Cette nouvelle expertise, datée du 22 août 2022, ne fait que confirmer, voire renforcer, les conclusions du premier rapport des mêmes experts belges, rendu le 27 janvier 2021. Ils y concluaient à la fois que, "sans l'application de ces manœuvres de contrainte, on peut penser que Monsieur Traoré n'aurait pas présenté l'évolution dramatique constatée ensuite" pour un simple "coup de chaleur", et que l'immobilisation dont il a fait l'objet "n'aurait probablement pas dû engager une issue fatale, indépendamment des autres circonstances, chez un individu en bonne santé". Ils désignent aussi les pathologies préexistantes d'Adama Traoré – une sarcoïdose notamment – comme des "facteurs aggravants".

Ils écrivaient que "telle qu'elle est relatée, la procédure d'immobilisation dans un appartement ne semble pas particulièrement agressive mais n'est pas particulièrement prudente non plus d'autant que le sujet semblait un instant auparavant, selon un témoin, déjà en situation de difficulté respiratoire". Ils tenaient à rappeler qu'une telle immobilisation "peut entraîner un décès inopiné" chez "un individu très agité".

Alors que les forces de l'ordre assurent ne pas avoir vu l'état dans lequel se trouvait Adama Traoré avant de l'interpeller, les experts estimaient qu'"on peut légitimement nourrir un doute sérieux" sur l'état qu'elles disent avoir constaté et pensaient que le fuyard "devait déjà se trouver dans un état d'affaiblissement marqué".
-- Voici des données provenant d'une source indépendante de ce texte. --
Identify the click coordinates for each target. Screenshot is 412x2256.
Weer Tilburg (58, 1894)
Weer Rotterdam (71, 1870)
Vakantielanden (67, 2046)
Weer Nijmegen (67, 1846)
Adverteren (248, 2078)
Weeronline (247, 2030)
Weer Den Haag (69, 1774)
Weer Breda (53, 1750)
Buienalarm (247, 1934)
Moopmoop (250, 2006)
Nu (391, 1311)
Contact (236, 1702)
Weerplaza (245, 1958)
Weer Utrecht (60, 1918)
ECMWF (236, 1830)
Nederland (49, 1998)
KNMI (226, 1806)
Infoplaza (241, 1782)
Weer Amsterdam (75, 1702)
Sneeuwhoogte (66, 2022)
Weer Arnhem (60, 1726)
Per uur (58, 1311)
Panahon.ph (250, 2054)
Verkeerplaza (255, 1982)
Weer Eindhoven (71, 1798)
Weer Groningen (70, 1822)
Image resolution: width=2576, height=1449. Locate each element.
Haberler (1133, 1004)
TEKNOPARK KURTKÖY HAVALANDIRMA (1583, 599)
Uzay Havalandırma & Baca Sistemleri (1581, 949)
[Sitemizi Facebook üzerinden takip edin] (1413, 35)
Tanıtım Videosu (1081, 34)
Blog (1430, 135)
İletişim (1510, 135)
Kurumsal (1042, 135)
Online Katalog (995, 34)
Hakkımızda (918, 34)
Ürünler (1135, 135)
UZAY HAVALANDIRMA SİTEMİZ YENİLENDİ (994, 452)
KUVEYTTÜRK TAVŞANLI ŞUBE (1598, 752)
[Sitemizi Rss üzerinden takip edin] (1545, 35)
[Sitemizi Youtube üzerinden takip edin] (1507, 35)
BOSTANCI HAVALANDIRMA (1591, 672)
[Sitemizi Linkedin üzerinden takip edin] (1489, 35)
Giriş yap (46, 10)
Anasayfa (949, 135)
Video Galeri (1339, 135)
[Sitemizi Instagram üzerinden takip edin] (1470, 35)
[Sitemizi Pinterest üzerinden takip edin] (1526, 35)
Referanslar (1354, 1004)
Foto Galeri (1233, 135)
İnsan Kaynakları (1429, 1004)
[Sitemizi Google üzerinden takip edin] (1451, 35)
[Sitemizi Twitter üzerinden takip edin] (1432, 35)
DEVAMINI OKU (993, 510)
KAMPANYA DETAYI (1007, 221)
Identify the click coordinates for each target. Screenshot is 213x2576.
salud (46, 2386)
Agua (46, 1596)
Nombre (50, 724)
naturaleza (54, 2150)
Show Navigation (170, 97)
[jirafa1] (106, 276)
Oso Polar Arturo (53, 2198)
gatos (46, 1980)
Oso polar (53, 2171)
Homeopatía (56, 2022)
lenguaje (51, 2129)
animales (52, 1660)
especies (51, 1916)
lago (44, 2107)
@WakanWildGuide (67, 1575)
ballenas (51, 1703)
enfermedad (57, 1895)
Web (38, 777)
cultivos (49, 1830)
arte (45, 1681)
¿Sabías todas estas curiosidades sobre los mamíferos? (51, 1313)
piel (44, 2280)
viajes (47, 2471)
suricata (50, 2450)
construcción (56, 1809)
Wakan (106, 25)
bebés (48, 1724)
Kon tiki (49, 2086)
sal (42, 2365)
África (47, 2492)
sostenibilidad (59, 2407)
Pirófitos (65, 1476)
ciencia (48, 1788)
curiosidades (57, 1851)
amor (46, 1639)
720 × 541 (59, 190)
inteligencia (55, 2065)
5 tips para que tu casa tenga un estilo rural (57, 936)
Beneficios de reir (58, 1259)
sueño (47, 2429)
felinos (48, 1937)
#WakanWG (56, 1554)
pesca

Deux interprétations différentes

Les proches d'Adama Traoré se félicitent des conclusions de cette dixième expertise. Contacté par franceinfo, leur avocat, Me Yassine Bouzrou, estime qu'elle va dans leur sens. "Sans l'interpellation violente des gendarmes, Adama Traoré ne serait pas mort. Autrement dit, les gendarmes ont causé la mort d'Adama Traoré", affirme-t-il. Pour lui, "la mise en examen et le renvoi devant une juridiction s'imposent en droit".

Mais dans le camp d'en face, au contraire, on estime que l'expertise innocente les gendarmes. "Ces conclusions confirment que le décès n'est pas lié au geste des gendarmes", revendique à franceinfo Me Rodolphe Bosselut, qui représente deux des trois militaires placés sous le statut de témoins assistés dans cette affaire. Selon lui, "les experts retiennent que l'hypothèse d'un coup de chaleur à l'exercice est la cause principale du décès" d'Adama Traoré.